Record excerpts Start Marker

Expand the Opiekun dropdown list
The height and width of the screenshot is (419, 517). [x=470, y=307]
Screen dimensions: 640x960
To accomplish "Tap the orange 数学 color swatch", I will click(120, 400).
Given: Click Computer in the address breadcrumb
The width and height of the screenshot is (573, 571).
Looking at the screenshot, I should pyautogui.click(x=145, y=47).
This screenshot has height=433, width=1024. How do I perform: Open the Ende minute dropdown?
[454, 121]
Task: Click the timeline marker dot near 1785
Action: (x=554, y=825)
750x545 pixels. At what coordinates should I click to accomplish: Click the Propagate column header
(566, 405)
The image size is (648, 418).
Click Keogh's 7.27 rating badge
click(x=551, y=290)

Record excerpts End Marker
Record excerpts Start Marker

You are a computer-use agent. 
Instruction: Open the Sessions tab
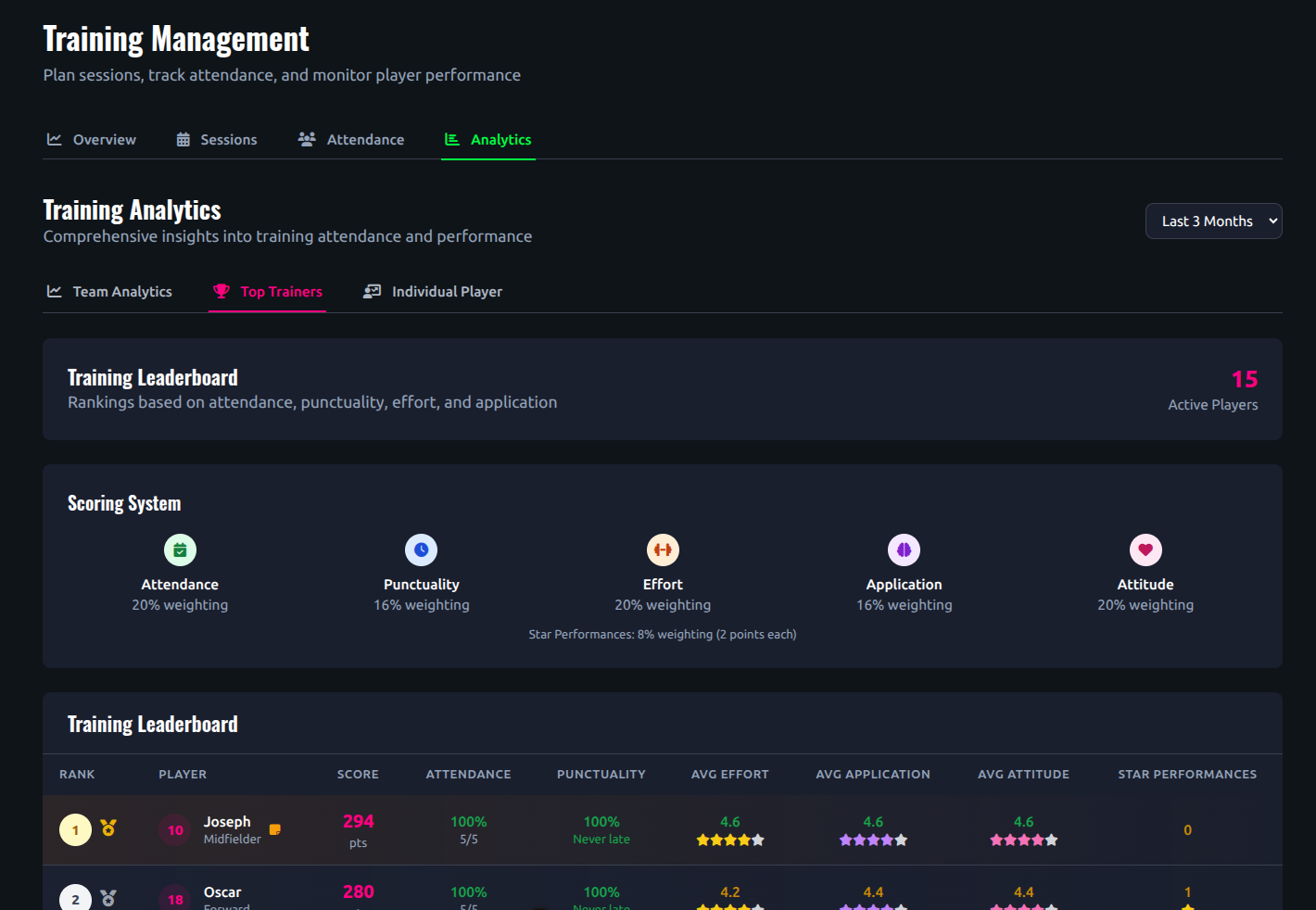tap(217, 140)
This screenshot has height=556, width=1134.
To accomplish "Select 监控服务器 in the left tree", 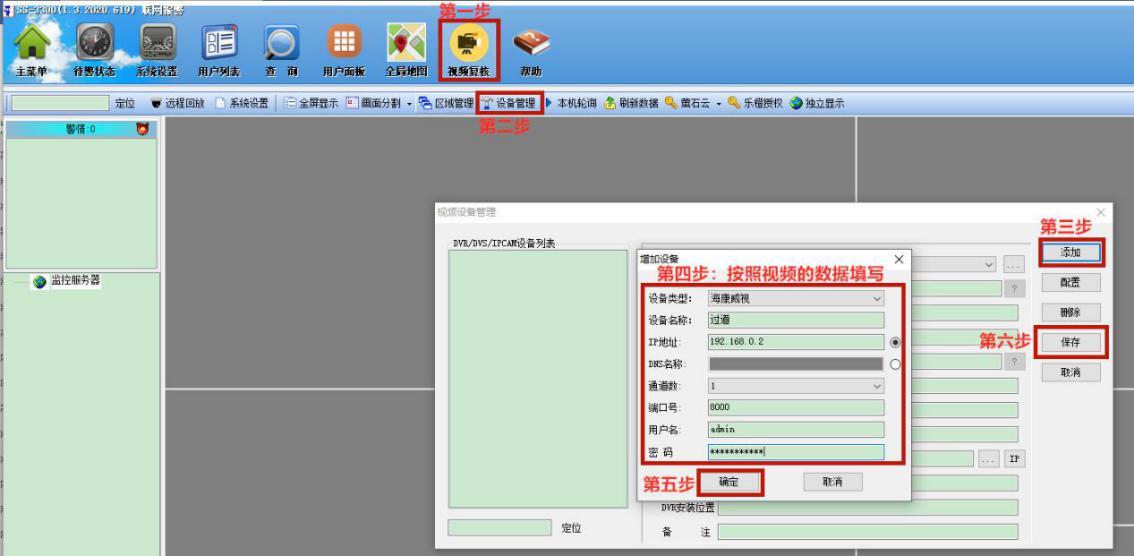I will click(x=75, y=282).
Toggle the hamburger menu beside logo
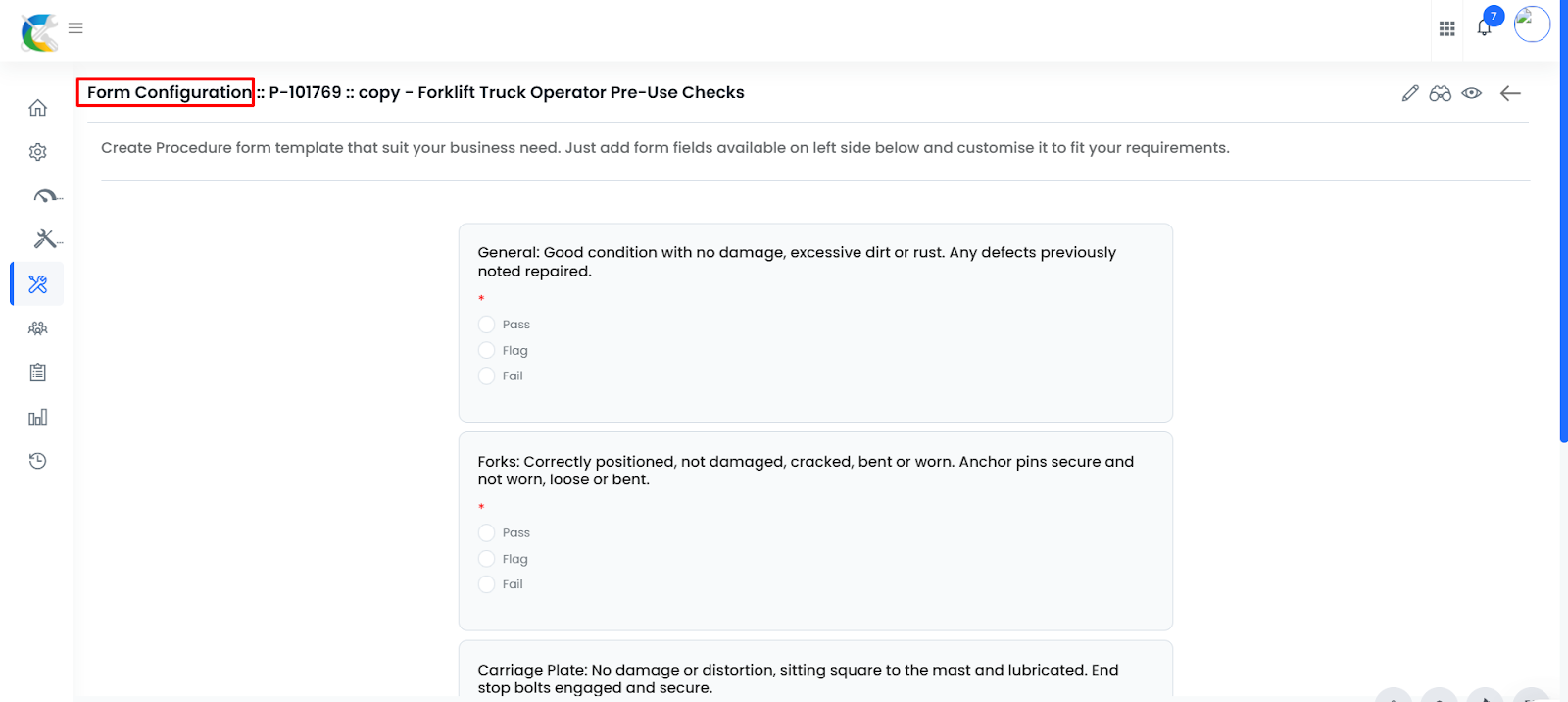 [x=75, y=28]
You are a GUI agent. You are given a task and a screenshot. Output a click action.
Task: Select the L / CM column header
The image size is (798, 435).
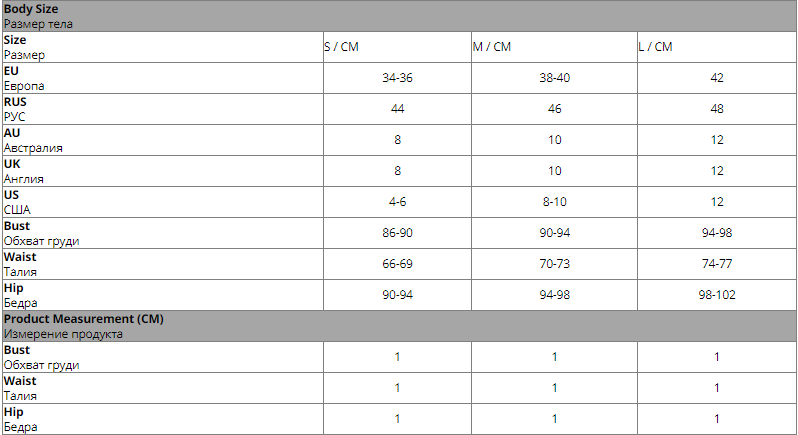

Record excerpts End Marker

## About this exercise
Retype only the lines above between the line with "You are a GUI" and the line with "The image size is (798, 435).", counting those two lines as well, and keep every character as it is.

## Written response
You are a GUI agent. You are given a task and a screenshot. Output a click action.
Task: Select the L / CM column header
The image size is (798, 435).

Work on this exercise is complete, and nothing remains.